(TO DO)
Return, exactly and in full, the lines of the records below starting at the one with "Actualités Bitcoin (1641, 1148)" and ending at the one with "Smart Seeds Emporium (90, 91)", and no other lines.

(DATA)

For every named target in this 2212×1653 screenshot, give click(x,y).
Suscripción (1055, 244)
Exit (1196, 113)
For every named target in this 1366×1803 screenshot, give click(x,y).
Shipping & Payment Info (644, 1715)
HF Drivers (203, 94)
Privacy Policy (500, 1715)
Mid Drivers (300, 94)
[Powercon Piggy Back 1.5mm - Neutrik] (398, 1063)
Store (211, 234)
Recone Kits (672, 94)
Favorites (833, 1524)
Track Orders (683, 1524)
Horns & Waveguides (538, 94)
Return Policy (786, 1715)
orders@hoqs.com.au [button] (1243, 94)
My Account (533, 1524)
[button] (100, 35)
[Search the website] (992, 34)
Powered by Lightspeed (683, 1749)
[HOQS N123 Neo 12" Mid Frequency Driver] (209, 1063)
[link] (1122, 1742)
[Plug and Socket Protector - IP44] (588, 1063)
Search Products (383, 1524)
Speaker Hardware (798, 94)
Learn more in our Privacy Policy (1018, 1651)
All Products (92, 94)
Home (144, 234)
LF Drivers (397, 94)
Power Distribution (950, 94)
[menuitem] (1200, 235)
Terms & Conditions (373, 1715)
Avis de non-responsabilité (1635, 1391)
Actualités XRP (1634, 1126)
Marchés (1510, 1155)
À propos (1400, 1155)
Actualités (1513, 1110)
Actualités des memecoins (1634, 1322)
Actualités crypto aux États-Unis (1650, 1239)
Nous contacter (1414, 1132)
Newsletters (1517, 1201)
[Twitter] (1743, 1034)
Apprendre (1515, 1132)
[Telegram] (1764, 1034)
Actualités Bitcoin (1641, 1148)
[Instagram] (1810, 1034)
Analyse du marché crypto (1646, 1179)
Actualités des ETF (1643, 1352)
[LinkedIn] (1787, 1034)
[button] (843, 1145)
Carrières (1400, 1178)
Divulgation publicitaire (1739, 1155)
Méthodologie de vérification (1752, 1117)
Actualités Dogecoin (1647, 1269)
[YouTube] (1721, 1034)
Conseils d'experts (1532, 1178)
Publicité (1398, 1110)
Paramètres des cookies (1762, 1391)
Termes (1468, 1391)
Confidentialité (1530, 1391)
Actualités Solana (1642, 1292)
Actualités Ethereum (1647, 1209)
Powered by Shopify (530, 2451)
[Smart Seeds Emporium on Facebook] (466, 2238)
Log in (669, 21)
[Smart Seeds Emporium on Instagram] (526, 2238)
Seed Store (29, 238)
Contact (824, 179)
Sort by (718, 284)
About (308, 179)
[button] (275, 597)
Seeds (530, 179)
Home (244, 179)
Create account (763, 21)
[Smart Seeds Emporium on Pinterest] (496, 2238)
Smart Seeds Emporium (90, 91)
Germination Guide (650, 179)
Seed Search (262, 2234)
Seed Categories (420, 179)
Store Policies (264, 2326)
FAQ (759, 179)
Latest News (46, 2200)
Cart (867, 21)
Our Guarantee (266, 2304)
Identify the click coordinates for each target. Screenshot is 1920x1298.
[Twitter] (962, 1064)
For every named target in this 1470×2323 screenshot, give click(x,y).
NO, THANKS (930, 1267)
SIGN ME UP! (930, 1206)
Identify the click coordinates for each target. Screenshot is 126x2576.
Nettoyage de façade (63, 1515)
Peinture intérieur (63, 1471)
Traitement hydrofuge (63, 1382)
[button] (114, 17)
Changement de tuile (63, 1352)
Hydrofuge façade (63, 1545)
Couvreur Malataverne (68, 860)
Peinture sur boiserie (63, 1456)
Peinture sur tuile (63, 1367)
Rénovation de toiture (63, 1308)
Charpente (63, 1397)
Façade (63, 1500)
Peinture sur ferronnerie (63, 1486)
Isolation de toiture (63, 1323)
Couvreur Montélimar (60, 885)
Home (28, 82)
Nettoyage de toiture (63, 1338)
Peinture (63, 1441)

(EXERCISE RESPONSE)
Actualités Bitcoin (1641, 1148)
[Instagram] (1810, 1034)
Analyse du marché crypto (1646, 1179)
Actualités des ETF (1643, 1352)
[LinkedIn] (1787, 1034)
[button] (843, 1145)
Carrières (1400, 1178)
Divulgation publicitaire (1739, 1155)
Méthodologie de vérification (1752, 1117)
Actualités Dogecoin (1647, 1269)
[YouTube] (1721, 1034)
Conseils d'experts (1532, 1178)
Publicité (1398, 1110)
Paramètres des cookies (1762, 1391)
Termes (1468, 1391)
Confidentialité (1530, 1391)
Actualités Solana (1642, 1292)
Actualités Ethereum (1647, 1209)
Powered by Shopify (530, 2451)
[Smart Seeds Emporium on Facebook] (466, 2238)
Log in (669, 21)
[Smart Seeds Emporium on Instagram] (526, 2238)
Seed Store (29, 238)
Contact (824, 179)
Sort by (718, 284)
About (308, 179)
[button] (275, 597)
Seeds (530, 179)
Home (244, 179)
Create account (763, 21)
[Smart Seeds Emporium on Pinterest] (496, 2238)
Smart Seeds Emporium (90, 91)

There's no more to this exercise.